* **TASK DESCRIPTION**:
The lines from the one holding "The image size is (642, 364)." through the end of the records below are to be written out exactly, and nothing else; pictures are to be left out.

* **ENTRIES SUPPLIED**:
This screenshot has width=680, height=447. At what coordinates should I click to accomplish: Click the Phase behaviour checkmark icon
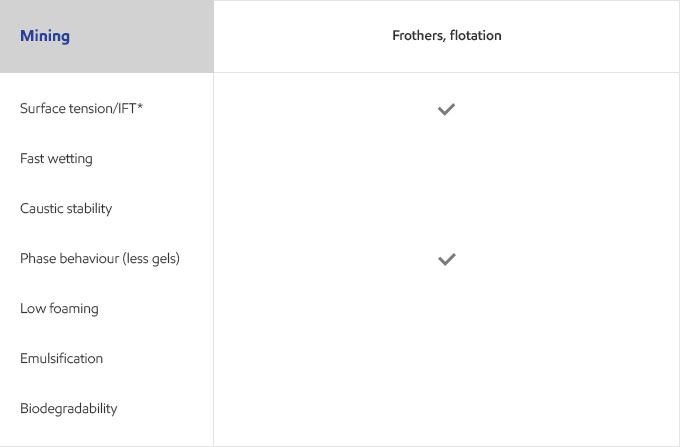(446, 259)
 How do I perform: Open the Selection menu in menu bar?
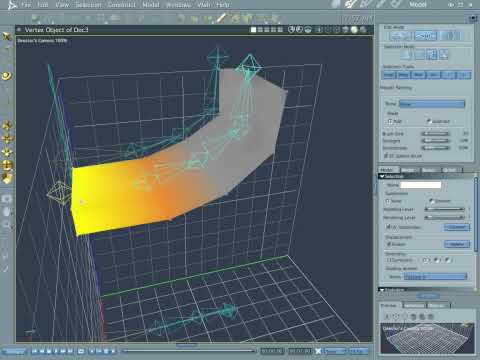click(x=88, y=5)
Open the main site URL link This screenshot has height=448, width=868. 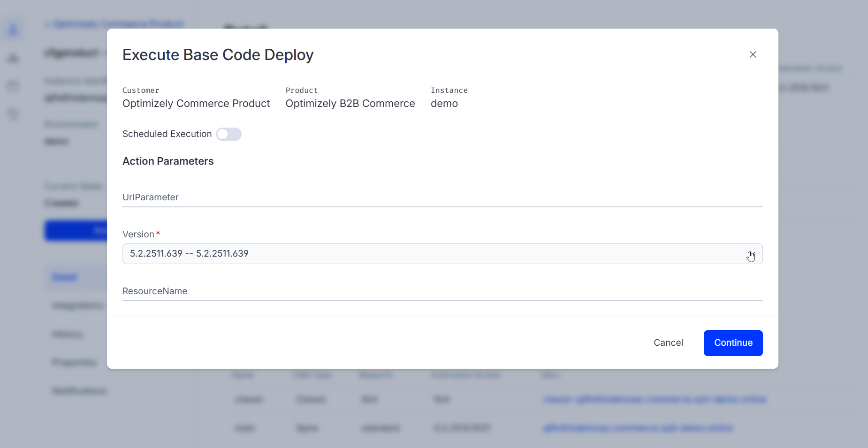pyautogui.click(x=638, y=428)
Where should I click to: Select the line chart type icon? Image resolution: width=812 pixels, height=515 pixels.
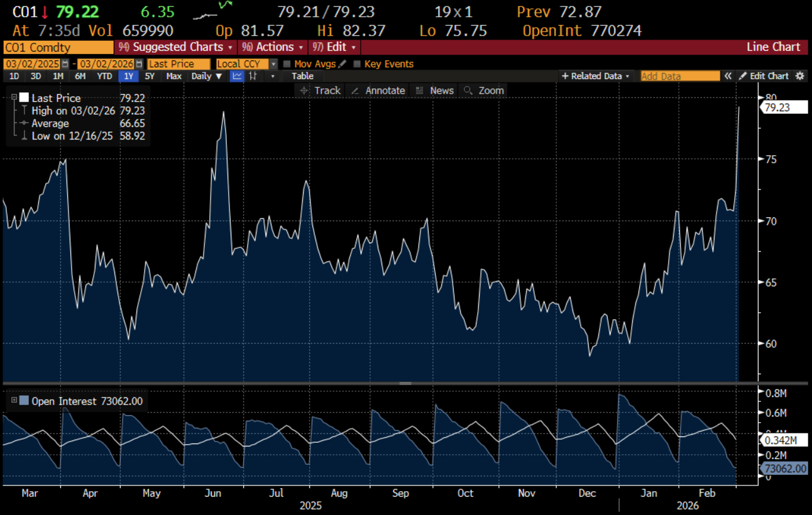237,76
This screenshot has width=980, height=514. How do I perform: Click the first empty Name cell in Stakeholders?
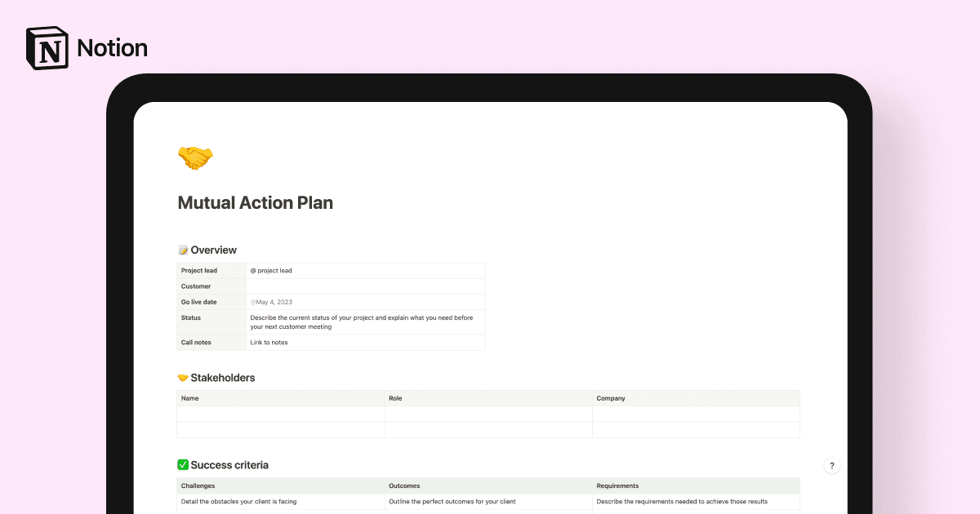click(280, 414)
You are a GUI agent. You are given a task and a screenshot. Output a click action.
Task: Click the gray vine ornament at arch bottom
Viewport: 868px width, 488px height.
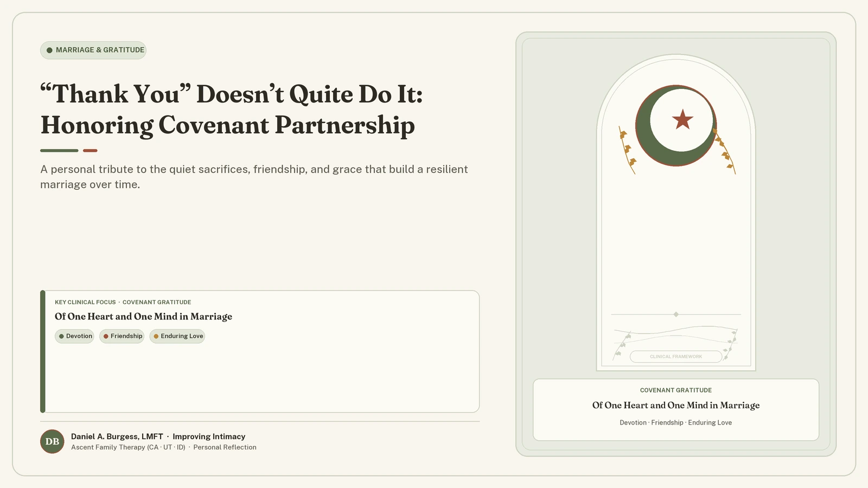(675, 342)
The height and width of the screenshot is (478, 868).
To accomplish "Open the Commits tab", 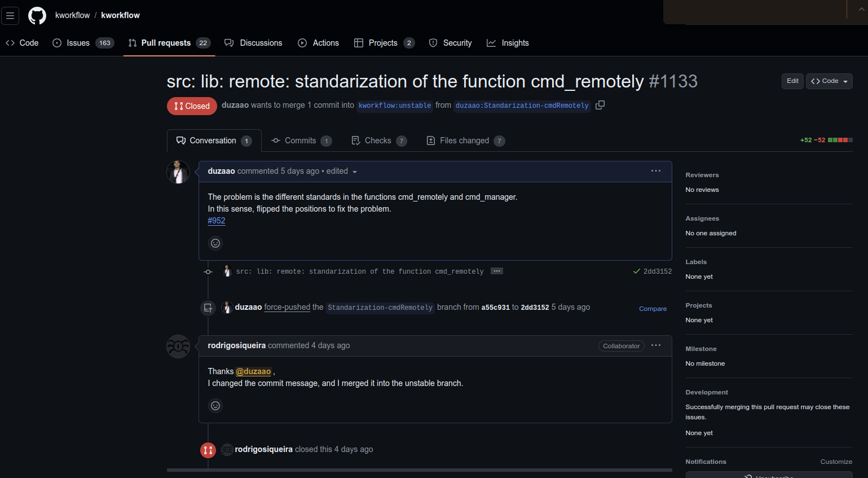I will point(300,141).
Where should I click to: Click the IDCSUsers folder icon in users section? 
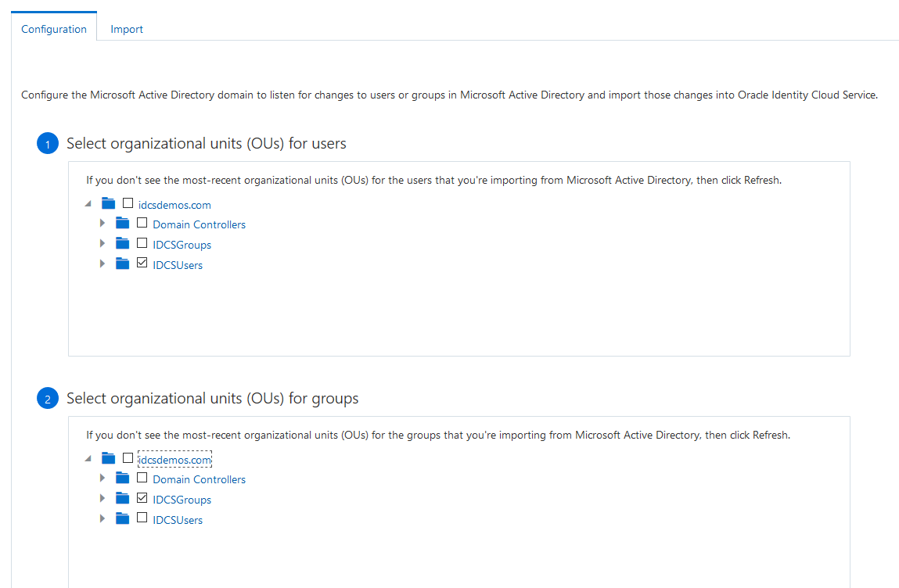[122, 264]
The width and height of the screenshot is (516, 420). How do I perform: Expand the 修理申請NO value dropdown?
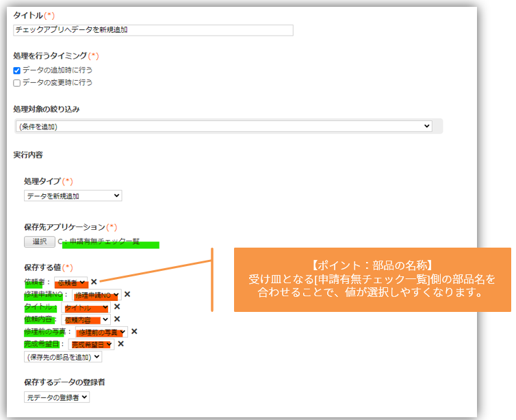[96, 295]
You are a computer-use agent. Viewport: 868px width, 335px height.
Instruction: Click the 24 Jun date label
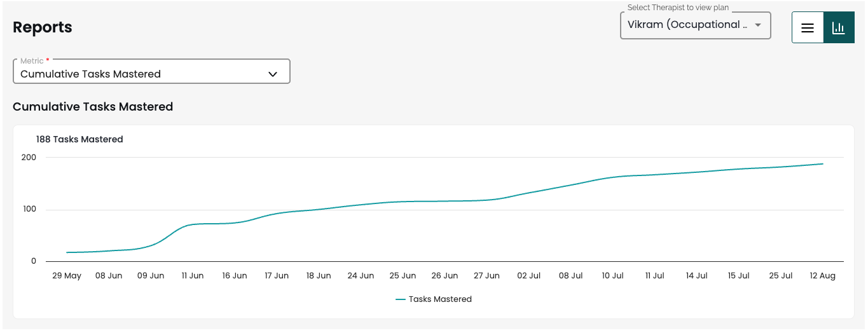[x=361, y=275]
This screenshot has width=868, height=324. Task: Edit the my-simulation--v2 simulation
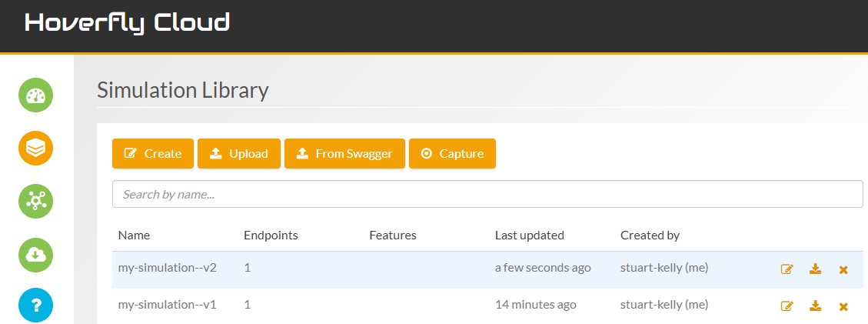point(787,269)
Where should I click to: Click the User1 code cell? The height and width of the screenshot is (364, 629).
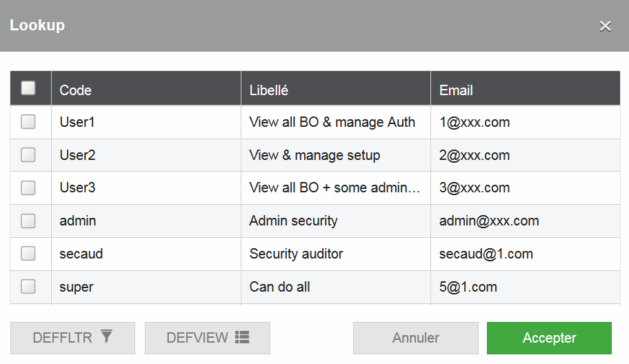(77, 122)
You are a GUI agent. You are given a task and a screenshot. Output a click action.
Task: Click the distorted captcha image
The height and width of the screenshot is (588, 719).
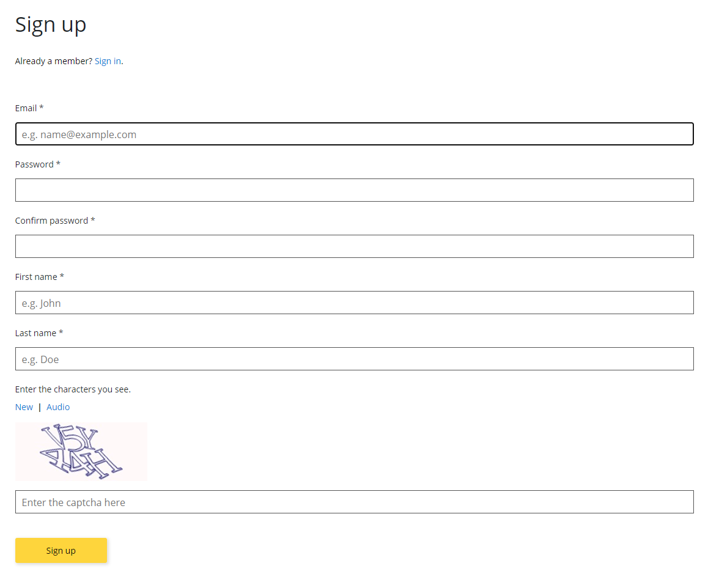(x=81, y=451)
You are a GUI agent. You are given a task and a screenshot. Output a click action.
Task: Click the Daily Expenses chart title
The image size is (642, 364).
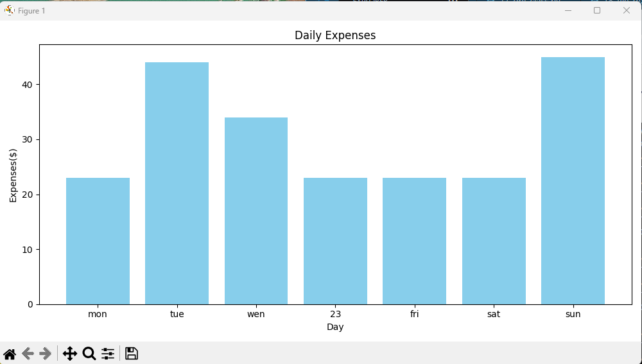click(335, 35)
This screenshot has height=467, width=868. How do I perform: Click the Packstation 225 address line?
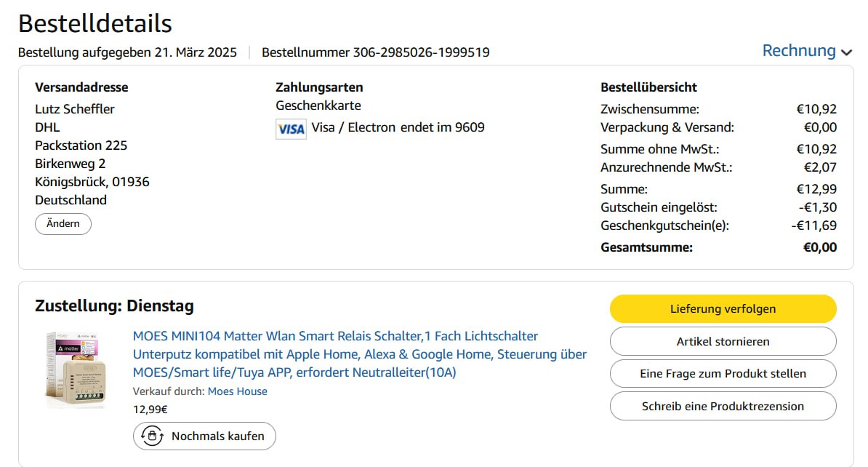[81, 145]
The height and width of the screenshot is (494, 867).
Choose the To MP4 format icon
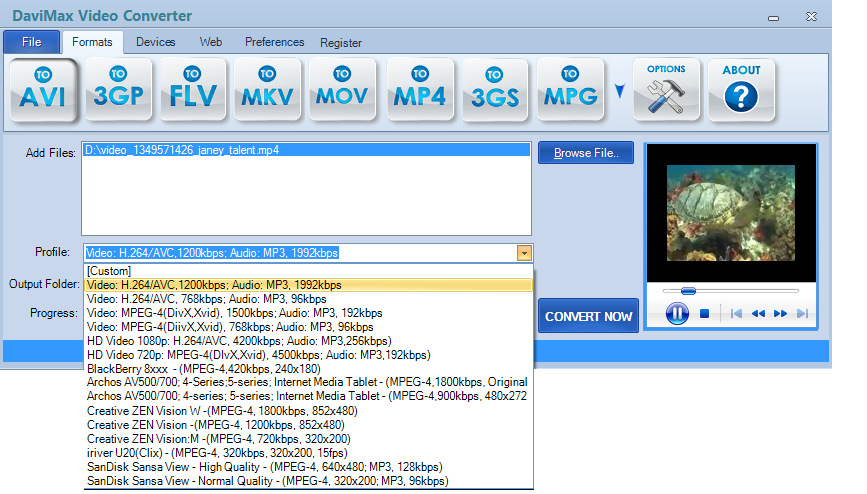pyautogui.click(x=419, y=90)

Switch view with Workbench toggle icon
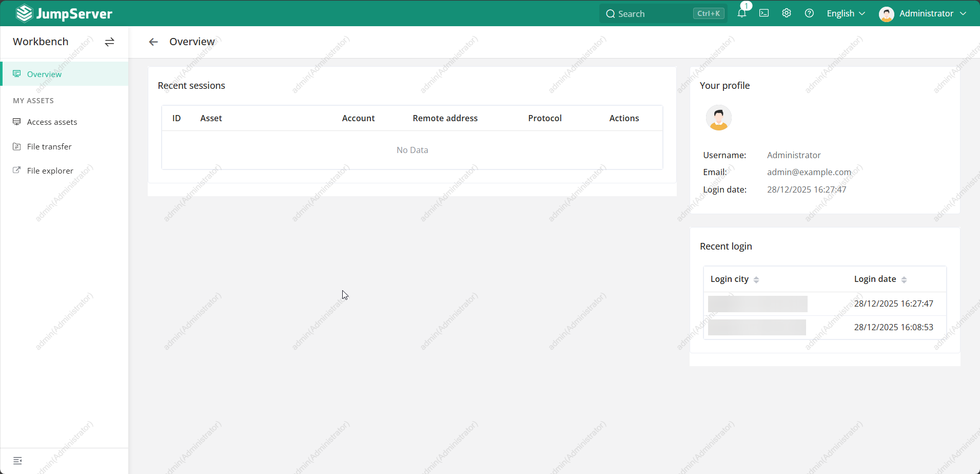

* **EXPECTED ANSWER**:
The image size is (642, 364).
click(335, 35)
This screenshot has height=467, width=868. How do I perform: Click the Packstation 225 address line?
[81, 145]
The height and width of the screenshot is (494, 867).
Choose the To MP4 format icon
pyautogui.click(x=419, y=90)

Switch view with Workbench toggle icon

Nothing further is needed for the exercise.